Trees I'm considering, hazelnut, fig, perhaps peach or pear. A pecan(or two because if I am not mistaken they need a pollinator) would be cool, but I think they take 7-10 years before they produce, and given I don't think they are available in semi dwarf it would probably be nuts for me to be climbing a tree for nuts at 71 yrs old.

Anyway, I'm thrilled the cherry tree survived, frankly I had my doubts. Cherry blossoms in the spring, cherries in the summer, right in my own front yard, how awesome is that.

Oh, the wife was reading something about keeping the birds off fruit, I think it was more about apples. Hang plastic Christmas balls in the tree, red, green, whatever. The birds get bored, disappointed, discouraged pecking at them and move on. I don't know, sounds like something that would work better in theory than in practice.

You guys gearing up for spring planting?
 
You have to sing to them(hint: you expell oxygen when you sing). Root rot, maybe over watering, pour soil drainage, or both?

edit, not oxygen, that other stuff what they want and need.
 
You have to sing to them(hint: you expell oxygen when you sing).
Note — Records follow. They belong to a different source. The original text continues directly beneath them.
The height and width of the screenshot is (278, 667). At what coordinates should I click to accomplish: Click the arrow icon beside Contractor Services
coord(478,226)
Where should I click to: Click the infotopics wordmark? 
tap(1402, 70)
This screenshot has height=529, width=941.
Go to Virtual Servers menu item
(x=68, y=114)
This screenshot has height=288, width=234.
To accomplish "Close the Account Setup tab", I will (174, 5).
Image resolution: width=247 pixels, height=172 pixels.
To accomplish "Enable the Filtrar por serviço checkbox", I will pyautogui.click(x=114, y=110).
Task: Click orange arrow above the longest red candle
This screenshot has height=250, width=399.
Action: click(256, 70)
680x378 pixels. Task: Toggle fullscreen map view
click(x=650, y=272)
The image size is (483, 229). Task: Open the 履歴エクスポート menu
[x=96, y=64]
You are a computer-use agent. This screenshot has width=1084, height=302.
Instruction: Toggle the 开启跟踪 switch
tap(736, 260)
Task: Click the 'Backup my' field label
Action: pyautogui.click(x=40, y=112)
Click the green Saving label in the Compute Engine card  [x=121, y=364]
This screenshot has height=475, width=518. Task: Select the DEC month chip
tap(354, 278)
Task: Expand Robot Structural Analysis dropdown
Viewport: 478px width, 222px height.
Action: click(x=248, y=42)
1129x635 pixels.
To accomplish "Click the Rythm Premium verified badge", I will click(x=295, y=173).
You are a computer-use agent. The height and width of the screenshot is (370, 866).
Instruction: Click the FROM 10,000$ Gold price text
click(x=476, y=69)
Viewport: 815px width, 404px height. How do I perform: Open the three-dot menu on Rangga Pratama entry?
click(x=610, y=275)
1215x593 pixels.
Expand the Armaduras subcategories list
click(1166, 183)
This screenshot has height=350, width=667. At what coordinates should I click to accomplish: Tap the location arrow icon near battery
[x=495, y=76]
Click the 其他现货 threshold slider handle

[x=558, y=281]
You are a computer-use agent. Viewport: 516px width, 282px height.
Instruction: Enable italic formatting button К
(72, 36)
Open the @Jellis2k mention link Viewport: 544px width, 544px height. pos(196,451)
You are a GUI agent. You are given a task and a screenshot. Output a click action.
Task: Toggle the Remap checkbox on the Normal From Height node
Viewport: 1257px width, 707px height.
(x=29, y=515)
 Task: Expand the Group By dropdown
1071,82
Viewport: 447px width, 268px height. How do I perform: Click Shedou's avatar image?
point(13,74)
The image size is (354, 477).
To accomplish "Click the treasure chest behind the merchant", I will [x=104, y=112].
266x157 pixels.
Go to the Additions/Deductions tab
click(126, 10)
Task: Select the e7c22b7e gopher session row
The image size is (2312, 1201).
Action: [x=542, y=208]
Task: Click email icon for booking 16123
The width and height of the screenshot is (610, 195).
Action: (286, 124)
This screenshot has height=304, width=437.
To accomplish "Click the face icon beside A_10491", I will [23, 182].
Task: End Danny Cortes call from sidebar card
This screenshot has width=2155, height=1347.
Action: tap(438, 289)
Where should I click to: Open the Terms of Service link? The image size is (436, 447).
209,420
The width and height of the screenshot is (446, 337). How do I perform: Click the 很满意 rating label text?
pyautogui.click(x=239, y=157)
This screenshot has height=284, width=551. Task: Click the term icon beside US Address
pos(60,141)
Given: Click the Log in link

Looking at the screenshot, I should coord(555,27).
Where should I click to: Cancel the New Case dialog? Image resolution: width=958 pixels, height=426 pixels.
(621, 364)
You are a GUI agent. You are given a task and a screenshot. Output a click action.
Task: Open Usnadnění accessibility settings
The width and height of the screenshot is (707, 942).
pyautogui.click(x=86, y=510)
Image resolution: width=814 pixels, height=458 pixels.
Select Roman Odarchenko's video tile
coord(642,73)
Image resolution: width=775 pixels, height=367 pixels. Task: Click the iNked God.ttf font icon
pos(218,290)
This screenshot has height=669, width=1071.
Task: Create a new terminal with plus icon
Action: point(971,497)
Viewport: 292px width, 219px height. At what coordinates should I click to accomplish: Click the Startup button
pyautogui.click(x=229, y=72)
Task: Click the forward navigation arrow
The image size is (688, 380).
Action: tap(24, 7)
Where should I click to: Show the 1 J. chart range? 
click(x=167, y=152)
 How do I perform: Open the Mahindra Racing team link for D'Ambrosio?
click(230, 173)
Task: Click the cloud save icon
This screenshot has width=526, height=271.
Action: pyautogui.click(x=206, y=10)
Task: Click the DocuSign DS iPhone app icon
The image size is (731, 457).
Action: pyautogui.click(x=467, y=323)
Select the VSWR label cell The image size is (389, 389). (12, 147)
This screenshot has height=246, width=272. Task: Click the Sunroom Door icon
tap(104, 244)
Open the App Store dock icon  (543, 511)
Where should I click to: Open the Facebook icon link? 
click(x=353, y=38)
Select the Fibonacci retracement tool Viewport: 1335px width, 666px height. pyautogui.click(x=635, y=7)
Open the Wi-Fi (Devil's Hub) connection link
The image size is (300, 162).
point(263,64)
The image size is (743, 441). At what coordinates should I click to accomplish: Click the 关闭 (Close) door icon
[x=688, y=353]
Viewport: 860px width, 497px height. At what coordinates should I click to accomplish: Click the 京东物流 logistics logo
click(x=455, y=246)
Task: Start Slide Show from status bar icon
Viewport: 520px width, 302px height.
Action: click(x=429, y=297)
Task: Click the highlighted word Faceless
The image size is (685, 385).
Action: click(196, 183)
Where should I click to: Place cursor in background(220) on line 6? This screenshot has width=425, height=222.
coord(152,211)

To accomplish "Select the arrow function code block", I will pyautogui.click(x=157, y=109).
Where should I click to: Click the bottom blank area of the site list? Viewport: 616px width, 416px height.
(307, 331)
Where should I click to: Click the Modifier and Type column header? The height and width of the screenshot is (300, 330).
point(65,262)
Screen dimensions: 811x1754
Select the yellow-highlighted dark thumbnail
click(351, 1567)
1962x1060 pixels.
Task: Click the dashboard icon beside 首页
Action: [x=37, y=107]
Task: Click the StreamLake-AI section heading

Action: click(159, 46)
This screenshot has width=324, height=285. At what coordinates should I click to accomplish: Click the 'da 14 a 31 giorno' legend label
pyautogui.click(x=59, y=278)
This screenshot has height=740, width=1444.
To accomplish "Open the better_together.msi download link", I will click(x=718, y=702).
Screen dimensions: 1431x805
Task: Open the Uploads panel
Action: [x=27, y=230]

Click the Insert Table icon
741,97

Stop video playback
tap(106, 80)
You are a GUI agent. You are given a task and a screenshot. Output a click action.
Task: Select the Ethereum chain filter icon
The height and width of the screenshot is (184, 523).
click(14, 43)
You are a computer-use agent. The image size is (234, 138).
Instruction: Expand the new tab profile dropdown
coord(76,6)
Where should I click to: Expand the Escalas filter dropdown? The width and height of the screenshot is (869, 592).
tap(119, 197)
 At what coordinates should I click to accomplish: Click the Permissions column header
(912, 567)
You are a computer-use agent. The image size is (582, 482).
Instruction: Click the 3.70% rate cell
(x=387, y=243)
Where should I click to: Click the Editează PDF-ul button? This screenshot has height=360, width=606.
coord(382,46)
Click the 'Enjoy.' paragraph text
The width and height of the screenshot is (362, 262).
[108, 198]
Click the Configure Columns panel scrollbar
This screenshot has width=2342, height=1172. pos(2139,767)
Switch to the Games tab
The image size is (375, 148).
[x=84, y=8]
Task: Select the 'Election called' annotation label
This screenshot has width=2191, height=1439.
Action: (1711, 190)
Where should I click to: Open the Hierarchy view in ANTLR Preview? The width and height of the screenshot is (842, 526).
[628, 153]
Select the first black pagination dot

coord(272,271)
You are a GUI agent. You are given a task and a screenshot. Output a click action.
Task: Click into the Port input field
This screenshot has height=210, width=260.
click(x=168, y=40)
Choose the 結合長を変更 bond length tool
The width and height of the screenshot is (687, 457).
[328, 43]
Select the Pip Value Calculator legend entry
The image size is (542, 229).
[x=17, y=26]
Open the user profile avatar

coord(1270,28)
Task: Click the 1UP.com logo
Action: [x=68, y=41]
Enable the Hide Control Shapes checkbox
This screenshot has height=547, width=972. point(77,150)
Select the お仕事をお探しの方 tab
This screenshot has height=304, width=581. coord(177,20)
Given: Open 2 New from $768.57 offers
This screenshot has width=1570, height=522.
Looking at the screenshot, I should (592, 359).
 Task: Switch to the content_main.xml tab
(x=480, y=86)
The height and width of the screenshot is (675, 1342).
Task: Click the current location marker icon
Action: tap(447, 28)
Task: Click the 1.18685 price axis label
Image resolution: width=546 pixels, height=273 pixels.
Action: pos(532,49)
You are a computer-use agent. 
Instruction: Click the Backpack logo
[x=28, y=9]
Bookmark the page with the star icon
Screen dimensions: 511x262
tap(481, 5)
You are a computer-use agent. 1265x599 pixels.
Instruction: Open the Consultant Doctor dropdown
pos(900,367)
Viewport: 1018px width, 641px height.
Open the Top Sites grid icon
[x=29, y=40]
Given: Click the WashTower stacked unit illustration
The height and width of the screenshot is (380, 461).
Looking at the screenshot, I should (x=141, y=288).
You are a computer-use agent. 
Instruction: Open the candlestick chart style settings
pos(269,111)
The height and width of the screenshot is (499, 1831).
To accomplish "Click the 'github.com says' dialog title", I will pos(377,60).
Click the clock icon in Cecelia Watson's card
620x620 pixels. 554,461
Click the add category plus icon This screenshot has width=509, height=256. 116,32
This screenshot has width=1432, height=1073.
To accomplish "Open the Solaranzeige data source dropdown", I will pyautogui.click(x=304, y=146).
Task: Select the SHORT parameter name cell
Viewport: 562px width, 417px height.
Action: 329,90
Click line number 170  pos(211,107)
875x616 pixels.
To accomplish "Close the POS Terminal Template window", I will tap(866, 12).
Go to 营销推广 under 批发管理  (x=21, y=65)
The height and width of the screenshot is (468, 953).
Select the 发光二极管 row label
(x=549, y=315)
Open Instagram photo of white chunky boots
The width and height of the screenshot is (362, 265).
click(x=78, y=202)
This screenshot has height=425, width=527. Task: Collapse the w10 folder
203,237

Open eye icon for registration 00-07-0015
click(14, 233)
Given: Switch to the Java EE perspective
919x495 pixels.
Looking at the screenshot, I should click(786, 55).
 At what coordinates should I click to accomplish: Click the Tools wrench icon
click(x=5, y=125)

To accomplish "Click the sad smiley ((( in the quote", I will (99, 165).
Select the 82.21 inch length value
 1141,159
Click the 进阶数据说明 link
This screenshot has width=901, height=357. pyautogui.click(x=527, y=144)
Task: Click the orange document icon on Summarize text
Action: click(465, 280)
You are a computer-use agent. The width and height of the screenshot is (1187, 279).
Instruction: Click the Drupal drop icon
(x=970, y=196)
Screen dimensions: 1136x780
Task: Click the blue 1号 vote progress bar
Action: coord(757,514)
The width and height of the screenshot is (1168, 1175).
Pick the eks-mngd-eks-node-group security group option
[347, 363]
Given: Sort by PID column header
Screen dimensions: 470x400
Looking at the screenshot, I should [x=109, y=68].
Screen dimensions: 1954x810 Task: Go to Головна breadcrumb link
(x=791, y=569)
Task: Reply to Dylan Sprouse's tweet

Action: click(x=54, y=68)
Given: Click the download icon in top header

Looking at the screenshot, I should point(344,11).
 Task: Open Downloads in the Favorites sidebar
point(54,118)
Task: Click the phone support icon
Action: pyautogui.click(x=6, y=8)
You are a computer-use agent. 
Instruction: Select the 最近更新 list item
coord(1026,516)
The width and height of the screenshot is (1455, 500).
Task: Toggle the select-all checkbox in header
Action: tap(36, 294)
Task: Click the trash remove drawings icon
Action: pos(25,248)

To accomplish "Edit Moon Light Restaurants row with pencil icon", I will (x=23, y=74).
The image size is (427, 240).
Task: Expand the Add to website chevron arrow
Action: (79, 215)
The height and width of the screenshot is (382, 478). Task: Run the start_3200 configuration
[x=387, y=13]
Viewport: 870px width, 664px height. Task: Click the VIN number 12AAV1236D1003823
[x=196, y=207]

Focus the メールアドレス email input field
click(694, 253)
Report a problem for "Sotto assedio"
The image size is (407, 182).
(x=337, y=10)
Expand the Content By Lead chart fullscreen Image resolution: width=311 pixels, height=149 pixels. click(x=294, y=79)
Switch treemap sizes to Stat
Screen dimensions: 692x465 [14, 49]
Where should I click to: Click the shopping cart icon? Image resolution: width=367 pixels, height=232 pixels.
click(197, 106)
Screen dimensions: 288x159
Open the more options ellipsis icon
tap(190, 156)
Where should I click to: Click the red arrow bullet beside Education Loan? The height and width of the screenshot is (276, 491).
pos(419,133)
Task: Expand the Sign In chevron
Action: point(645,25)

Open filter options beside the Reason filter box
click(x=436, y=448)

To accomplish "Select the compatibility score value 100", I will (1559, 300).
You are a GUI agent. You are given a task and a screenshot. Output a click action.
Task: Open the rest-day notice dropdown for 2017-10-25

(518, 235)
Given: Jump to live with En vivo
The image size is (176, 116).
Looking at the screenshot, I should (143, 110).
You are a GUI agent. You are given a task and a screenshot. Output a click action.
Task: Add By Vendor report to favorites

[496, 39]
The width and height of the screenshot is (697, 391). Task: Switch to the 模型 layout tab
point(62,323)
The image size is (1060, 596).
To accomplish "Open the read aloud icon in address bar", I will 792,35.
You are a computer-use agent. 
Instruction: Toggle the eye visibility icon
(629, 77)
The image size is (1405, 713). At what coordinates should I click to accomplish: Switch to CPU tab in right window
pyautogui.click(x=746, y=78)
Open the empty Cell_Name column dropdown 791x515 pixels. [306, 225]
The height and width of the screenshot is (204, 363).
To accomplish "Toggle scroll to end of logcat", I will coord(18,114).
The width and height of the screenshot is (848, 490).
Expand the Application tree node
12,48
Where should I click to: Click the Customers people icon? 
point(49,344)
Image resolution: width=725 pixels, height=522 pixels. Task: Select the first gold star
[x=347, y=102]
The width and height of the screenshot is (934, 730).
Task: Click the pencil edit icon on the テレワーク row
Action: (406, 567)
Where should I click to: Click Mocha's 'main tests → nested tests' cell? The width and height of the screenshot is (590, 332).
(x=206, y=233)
Root rot, maybe over watering, pour soil drainage, or both?

edit, not oxygen, that other stuff what they want and need.
I suspect it already had it by the time I bought it. The pot had poor drainage. Then the pot I bought to repot it also had poor drainage. And I can’t really find a good soil for bonsai in brick and mortar here. I’ll have to buy online.
 
I'm trying to get some pits from my cherry tree to sprout, but so far, nothing is showing. My dwarf Montmorency is getting weak, several larger branches have died out. I have a dogwood in the back yard that has been dying for years. I'm considering putting a Montmorency in the back yard in place of the dogwood, and maybe a NorthStar cherry dwarf in the front.

I've planted some ghost pepper seeds as well... waiting for those to sprout. Another week or so and I'll plant the tomato seeds.

You can tell it's spring, I've already cut the grass once, sprayed for the chickweed that's popping up, and laid down the fertilizer.